On 10 February 2012, the Brussels Court of First Instance rejected all the applicants’ claims. The Court also rejected the counterclaims by Casterman, the series’ publisher, and Moulinsart, the company which was set up to protect and promote the work of Hergé. Both had asked for 15,000 euro as compensation for ‘vexatious proceedings’.
Tintin in the Congo
The comic Tintin in the Congo was first published between 1930 and 1931, a time when Congo was suffering under Belgian colonial rule. The album graphically depicts the Congolese as monkey-like, and portrays them as stupid, childish, and lazy. In later years, when a colour version of the album was published, Hergé made several changes to it, partly because he acknowledged that the work was overly influenced by the colonial ideas of its time. In the new version the stereotypical caricatures of the Congolese were rendered somewhat less extreme, for instance. Several textual changes were made as well, and most references to Congo being a Belgian colony were removed.(1)
The album has regularly been a cause for debate, particularly in the Anglophone world. Due to on-going controversies it was not published in English until 1991. The colour edition did not even appear until 2005. When finally it was published (by Egmont Publishing), it included a cautionary wrapper indicating that it contained “bourgeois, paternalistic stereotypes of the period” that may be offensive to contemporary readers. The edition also encompassed an introduction providing additional historical contextualisation. Nevertheless, in 2007 the (former) Commission for Racial Equality (CRE) asked the bookstores Borders and Waterstones to stop selling the book, in response to a complaint it had received. The CRE stated that the album contained “imagery and words of hideous racial prejudice, where the ‘savage natives’ look like monkeys and talk like imbeciles”:
In the US, plans by Little, Brown & Company to publish the colour version were abandoned altogether in 2007, seemingly on account of the controversies in Britain and Belgium. To this day Tintin in the Congo remains the only album in the Tintin-series never to have been published in the US. Furthermore, some libraries have restricted public access to the album.

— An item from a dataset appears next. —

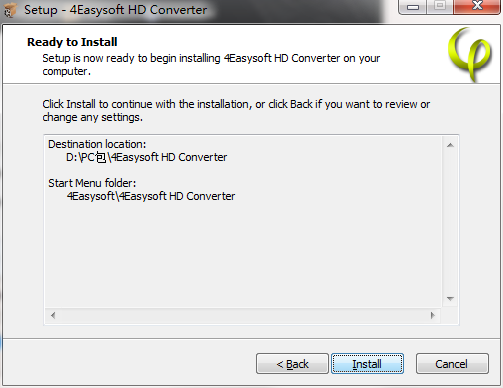Image resolution: width=503 pixels, height=388 pixels.
Task: Click the Start Menu folder label
Action: coord(92,183)
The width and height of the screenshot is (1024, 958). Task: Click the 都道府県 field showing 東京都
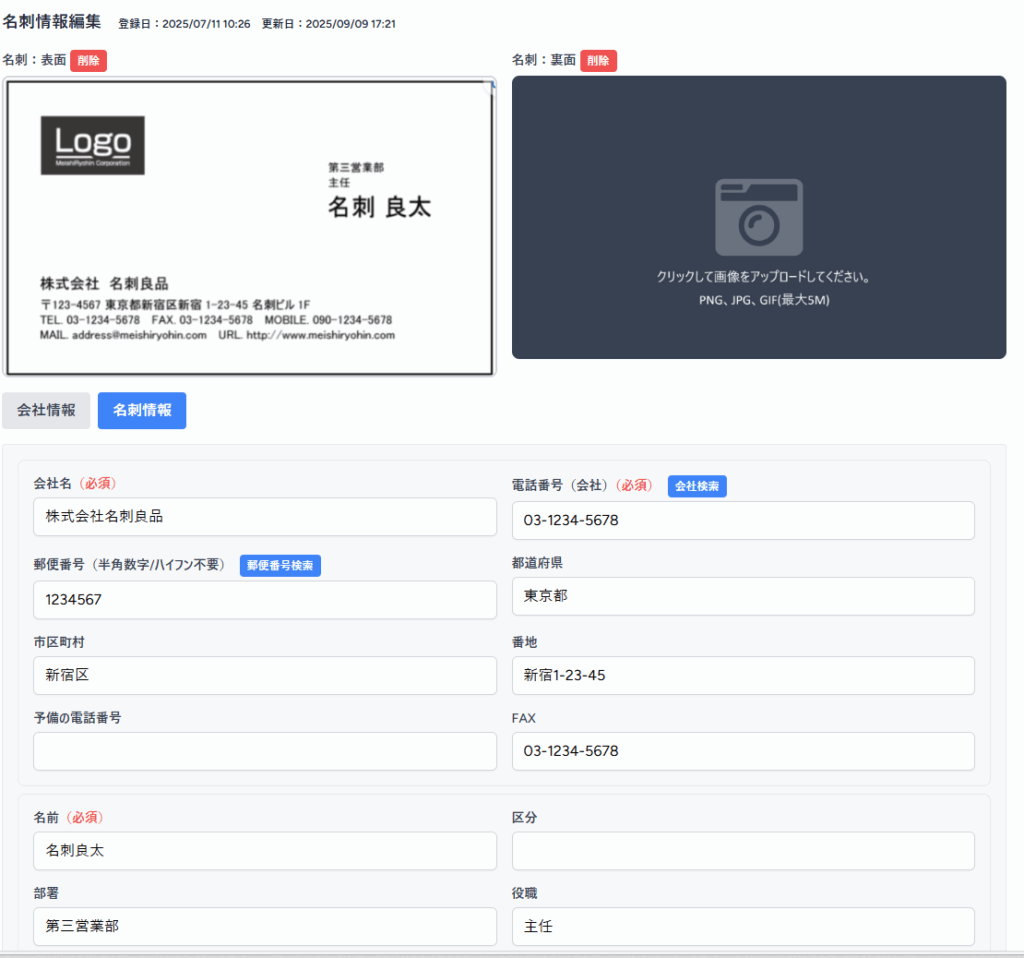pyautogui.click(x=743, y=596)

Brooklyn public library, for instance, has kept the comic under lock and key since 2007, due to a request by patrons and library employees, rendering it available only upon request and appointment. Other controversial works, including Hitler’s Mein Kampf, are readily available in the library’s open shelves.

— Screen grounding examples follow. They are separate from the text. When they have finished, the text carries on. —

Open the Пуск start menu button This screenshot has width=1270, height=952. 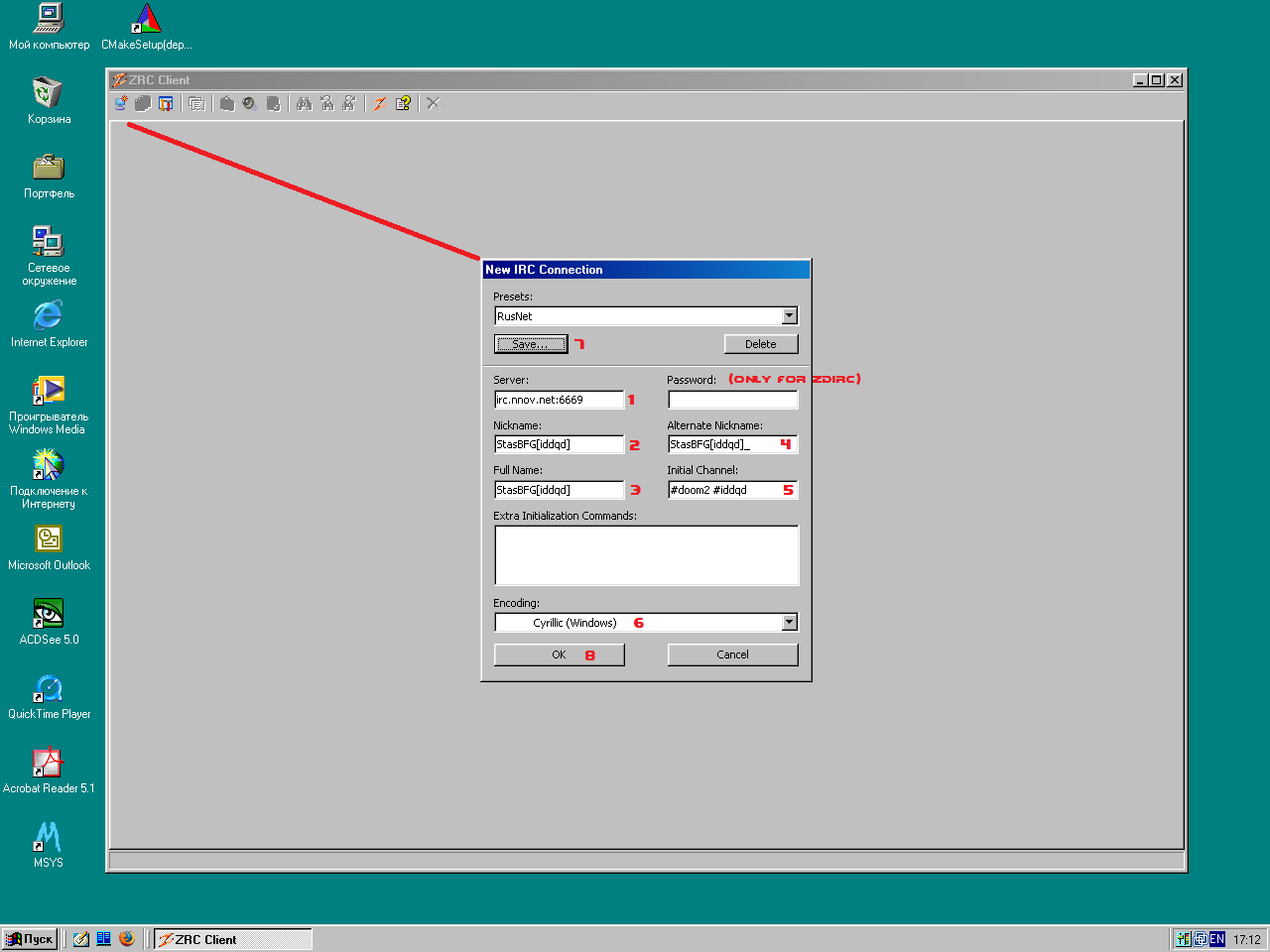tap(30, 938)
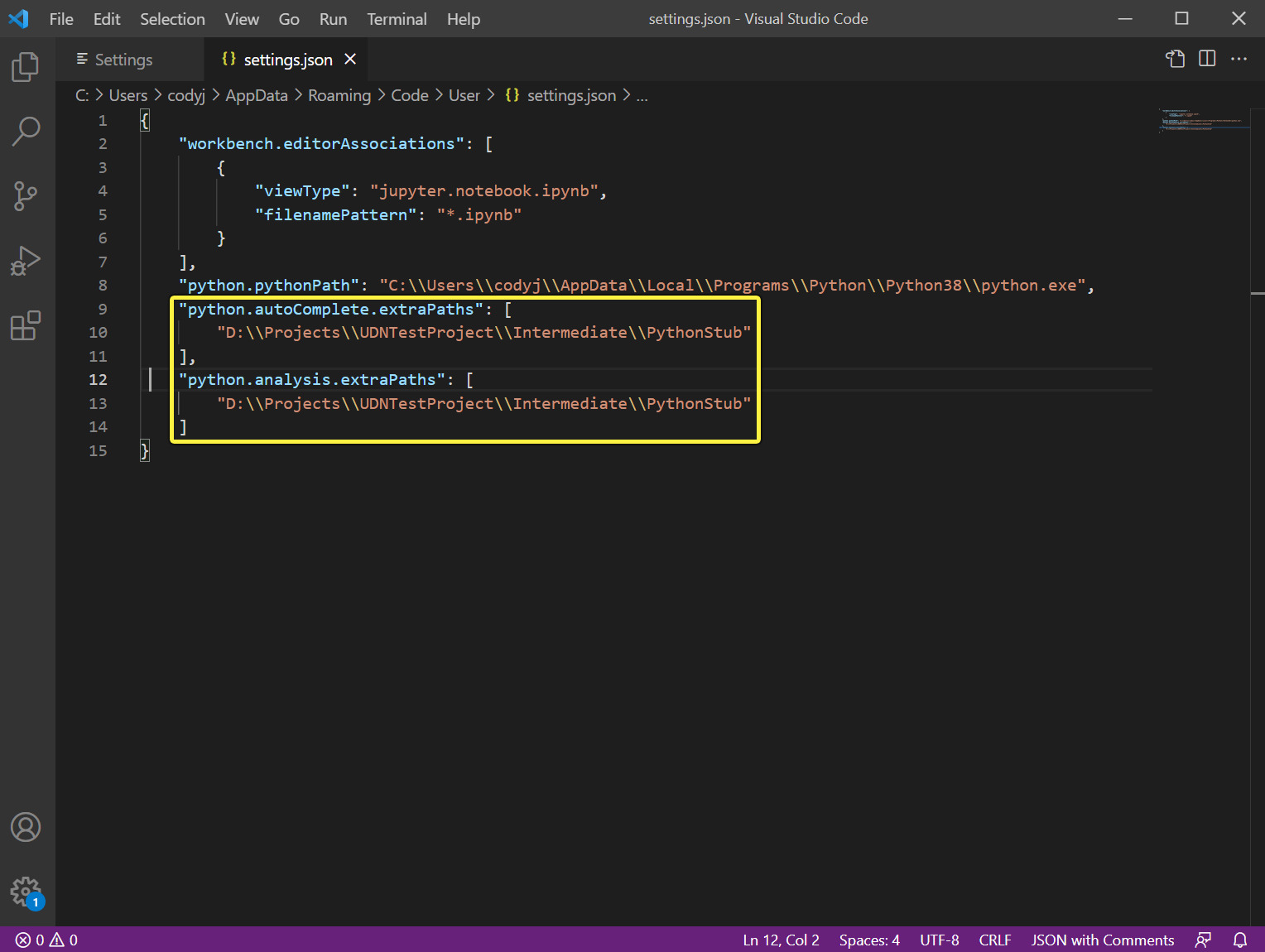Open the editor More Actions ellipsis
Image resolution: width=1265 pixels, height=952 pixels.
pyautogui.click(x=1239, y=59)

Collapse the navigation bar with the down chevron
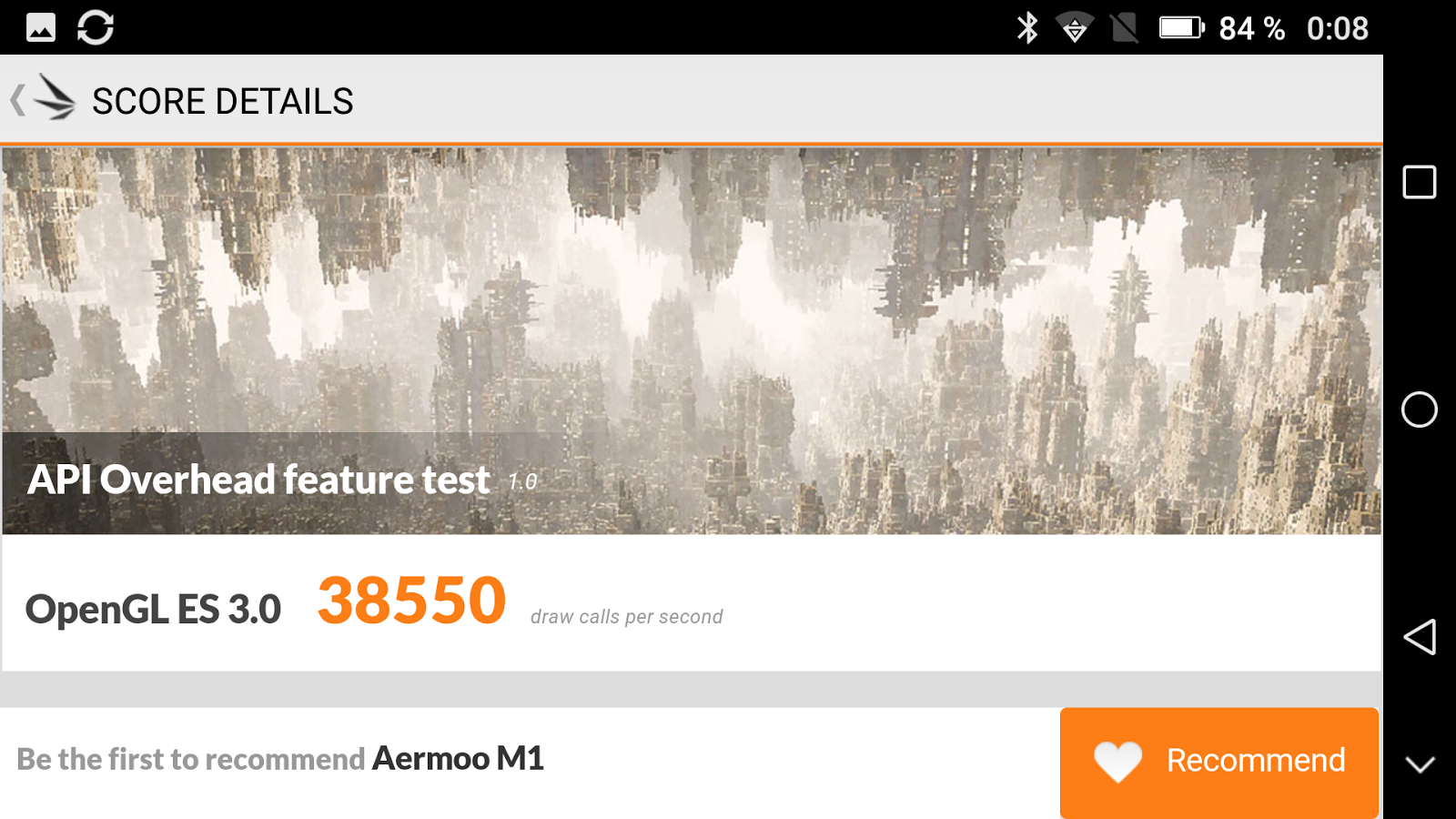pos(1420,764)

Colonial representation and contemporary harassment
Judged by contemporary standards, Tintin in the Congo is blatantly colonial, highly paternalistic, and offensively stereotypical, to say the least. The question, however, that the Brussels Court had to answer was whether its present-day publication and distribution could be legally prohibited under the anti-racism legislation. The Court rightly rejects this possibility.
The Court first rejects the claim that publishing and distributing the comic amounts to ‘harassment’. Harassment is legally defined as “unwanted conduct connected to a person’s race or ethnic origin with the purpose or effect of violating the dignity of a person, and of creating an intimidating, hostile, degrading, humiliating or offensive environment”. According to the applicants this definition was satisfied by the publication and sale of a comic book containing ideas and illustrations that are offensive, degrading, and insulting to people on the basis of their origin or skin-colour.
In response, the Court states that neither the album itself nor its dissemination and sale have the purpose of violating anyone’s dignity or to create a humiliating or offensive environment. In light of the legal definition of harassment, the question that remained to be answered – according to the Court – was whether it did not have this effect either. The Court again answered this in the negative, judging that “the continued sale, in our era, of a comic book created in colonial times, suffused with the ideas and attitudes of its time of creation, cannot be regarded as violating the dignity of a person, or group of persons, protected by the Anti-racism Act”. Especially, the Court continues, since the commercialisation of the album is an integral part of the sale of the complete works of Hergé, “without there being placed any special value on the comic book in dispute”.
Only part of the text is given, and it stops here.